Collected data entries →

┌──

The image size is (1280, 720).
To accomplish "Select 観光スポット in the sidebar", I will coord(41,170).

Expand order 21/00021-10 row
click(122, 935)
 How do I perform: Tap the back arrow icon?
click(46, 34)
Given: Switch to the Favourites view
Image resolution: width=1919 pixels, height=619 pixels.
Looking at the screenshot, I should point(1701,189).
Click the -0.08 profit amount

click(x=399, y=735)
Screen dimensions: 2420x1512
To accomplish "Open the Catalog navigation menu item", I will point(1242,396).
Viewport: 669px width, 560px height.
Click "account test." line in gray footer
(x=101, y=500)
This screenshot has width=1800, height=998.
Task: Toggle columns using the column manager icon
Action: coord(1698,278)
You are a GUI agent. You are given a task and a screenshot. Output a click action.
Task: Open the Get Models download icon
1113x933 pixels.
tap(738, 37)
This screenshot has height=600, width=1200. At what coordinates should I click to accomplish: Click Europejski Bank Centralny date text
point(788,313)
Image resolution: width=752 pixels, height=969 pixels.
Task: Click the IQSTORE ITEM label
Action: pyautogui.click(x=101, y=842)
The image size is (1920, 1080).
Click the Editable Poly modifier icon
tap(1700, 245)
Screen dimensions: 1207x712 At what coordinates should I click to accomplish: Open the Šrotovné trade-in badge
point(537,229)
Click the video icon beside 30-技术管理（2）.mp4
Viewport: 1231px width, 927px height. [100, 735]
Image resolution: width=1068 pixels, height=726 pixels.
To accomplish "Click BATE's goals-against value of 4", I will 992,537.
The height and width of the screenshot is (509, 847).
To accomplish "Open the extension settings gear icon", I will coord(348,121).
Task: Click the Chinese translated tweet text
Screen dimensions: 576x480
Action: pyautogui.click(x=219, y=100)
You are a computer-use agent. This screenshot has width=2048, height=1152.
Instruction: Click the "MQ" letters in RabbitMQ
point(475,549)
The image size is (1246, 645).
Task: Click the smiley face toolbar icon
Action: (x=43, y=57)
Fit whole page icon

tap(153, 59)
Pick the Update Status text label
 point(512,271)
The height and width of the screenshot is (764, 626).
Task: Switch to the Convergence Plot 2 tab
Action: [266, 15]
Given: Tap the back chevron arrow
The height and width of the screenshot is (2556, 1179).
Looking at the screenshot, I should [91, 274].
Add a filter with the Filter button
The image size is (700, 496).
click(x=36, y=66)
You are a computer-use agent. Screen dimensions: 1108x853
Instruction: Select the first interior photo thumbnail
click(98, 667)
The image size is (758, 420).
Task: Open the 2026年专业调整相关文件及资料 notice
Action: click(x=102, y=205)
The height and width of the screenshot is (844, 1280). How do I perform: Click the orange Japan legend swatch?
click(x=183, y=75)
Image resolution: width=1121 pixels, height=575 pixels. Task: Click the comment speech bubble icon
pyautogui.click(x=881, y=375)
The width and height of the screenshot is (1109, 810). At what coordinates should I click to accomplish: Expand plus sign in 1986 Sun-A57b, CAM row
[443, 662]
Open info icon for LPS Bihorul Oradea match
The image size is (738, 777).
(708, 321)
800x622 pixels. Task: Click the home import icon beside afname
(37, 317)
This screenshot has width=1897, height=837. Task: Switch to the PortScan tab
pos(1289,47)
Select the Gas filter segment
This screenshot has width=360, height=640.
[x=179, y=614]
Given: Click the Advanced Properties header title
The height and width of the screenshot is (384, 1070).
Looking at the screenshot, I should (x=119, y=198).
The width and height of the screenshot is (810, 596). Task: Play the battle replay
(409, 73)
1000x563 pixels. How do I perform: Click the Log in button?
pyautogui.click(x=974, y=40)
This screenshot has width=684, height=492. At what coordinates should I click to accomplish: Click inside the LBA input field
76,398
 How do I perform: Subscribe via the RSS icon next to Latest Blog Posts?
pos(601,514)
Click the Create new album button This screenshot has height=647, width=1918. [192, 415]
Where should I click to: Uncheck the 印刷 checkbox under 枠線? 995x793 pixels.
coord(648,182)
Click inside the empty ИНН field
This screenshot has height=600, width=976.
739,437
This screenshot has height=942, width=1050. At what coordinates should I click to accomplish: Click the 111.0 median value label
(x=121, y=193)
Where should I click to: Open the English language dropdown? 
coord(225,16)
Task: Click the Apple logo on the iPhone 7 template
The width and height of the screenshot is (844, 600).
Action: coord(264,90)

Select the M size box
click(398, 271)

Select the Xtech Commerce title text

└──

All the lines above need to be printed again, exactly.

EXERCISE OUTPUT →
The image size is (1280, 720).
To accomplish "Select 観光スポット in the sidebar", I will coord(41,170).

Expand order 21/00021-10 row
click(122, 935)
 How do I perform: Tap the back arrow icon?
click(46, 34)
Given: Switch to the Favourites view
Image resolution: width=1919 pixels, height=619 pixels.
Looking at the screenshot, I should point(1701,189).
Click the -0.08 profit amount

click(x=399, y=735)
Screen dimensions: 2420x1512
To accomplish "Open the Catalog navigation menu item", I will point(1242,396).
Viewport: 669px width, 560px height.
Click "account test." line in gray footer
(x=101, y=500)
This screenshot has width=1800, height=998.
Task: Toggle columns using the column manager icon
Action: coord(1698,278)
You are a GUI agent. You are given a task and a screenshot. Output a click action.
Task: Open the Get Models download icon
1113x933 pixels.
tap(738, 37)
This screenshot has height=600, width=1200. At what coordinates should I click to accomplish: Click Europejski Bank Centralny date text
point(788,313)
Image resolution: width=752 pixels, height=969 pixels.
Task: Click the IQSTORE ITEM label
Action: pyautogui.click(x=101, y=842)
The image size is (1920, 1080).
Click the Editable Poly modifier icon
tap(1700, 245)
Screen dimensions: 1207x712 At what coordinates should I click to accomplish: Open the Šrotovné trade-in badge
point(537,229)
Click the video icon beside 30-技术管理（2）.mp4
Viewport: 1231px width, 927px height. [100, 735]
Image resolution: width=1068 pixels, height=726 pixels.
To accomplish "Click BATE's goals-against value of 4", I will 992,537.
The height and width of the screenshot is (509, 847).
To accomplish "Open the extension settings gear icon", I will coord(348,121).
Task: Click the Chinese translated tweet text
Screen dimensions: 576x480
Action: pyautogui.click(x=219, y=100)
You are a computer-use agent. This screenshot has width=2048, height=1152.
Instruction: Click the "MQ" letters in RabbitMQ
point(475,549)
The image size is (1246, 645).
Task: Click the smiley face toolbar icon
Action: (x=43, y=57)
Fit whole page icon

tap(153, 59)
Pick the Update Status text label
 point(512,271)
The height and width of the screenshot is (764, 626).
Task: Switch to the Convergence Plot 2 tab
Action: [266, 15]
Given: Tap the back chevron arrow
The height and width of the screenshot is (2556, 1179).
Looking at the screenshot, I should [91, 274].
Add a filter with the Filter button
The image size is (700, 496).
click(x=36, y=66)
You are a computer-use agent. Screen dimensions: 1108x853
Instruction: Select the first interior photo thumbnail
click(98, 667)
The image size is (758, 420).
Task: Open the 2026年专业调整相关文件及资料 notice
Action: click(x=102, y=205)
The height and width of the screenshot is (844, 1280). How do I perform: Click the orange Japan legend swatch?
click(x=183, y=75)
Image resolution: width=1121 pixels, height=575 pixels. Task: Click the comment speech bubble icon
pyautogui.click(x=881, y=375)
The width and height of the screenshot is (1109, 810). At what coordinates should I click to accomplish: Expand plus sign in 1986 Sun-A57b, CAM row
[443, 662]
Open info icon for LPS Bihorul Oradea match
The image size is (738, 777).
(708, 321)
800x622 pixels. Task: Click the home import icon beside afname
(37, 317)
This screenshot has width=1897, height=837. Task: Switch to the PortScan tab
pos(1289,47)
Select the Gas filter segment
This screenshot has width=360, height=640.
[x=179, y=614]
Given: Click the Advanced Properties header title
The height and width of the screenshot is (384, 1070).
Looking at the screenshot, I should (x=119, y=198).
The width and height of the screenshot is (810, 596). Task: Play the battle replay
(409, 73)
1000x563 pixels. How do I perform: Click the Log in button?
pyautogui.click(x=974, y=40)
This screenshot has width=684, height=492. At what coordinates should I click to accomplish: Click inside the LBA input field
76,398
 How do I perform: Subscribe via the RSS icon next to Latest Blog Posts?
pos(601,514)
Click the Create new album button This screenshot has height=647, width=1918. [192, 415]
Where should I click to: Uncheck the 印刷 checkbox under 枠線? 995x793 pixels.
coord(648,182)
Click inside the empty ИНН field
This screenshot has height=600, width=976.
739,437
This screenshot has height=942, width=1050. At what coordinates should I click to accomplish: Click the 111.0 median value label
(x=121, y=193)
Where should I click to: Open the English language dropdown? 
coord(225,16)
Task: Click the Apple logo on the iPhone 7 template
The width and height of the screenshot is (844, 600).
Action: coord(264,90)

Select the M size box
click(398, 271)

Select the Xtech Commerce title text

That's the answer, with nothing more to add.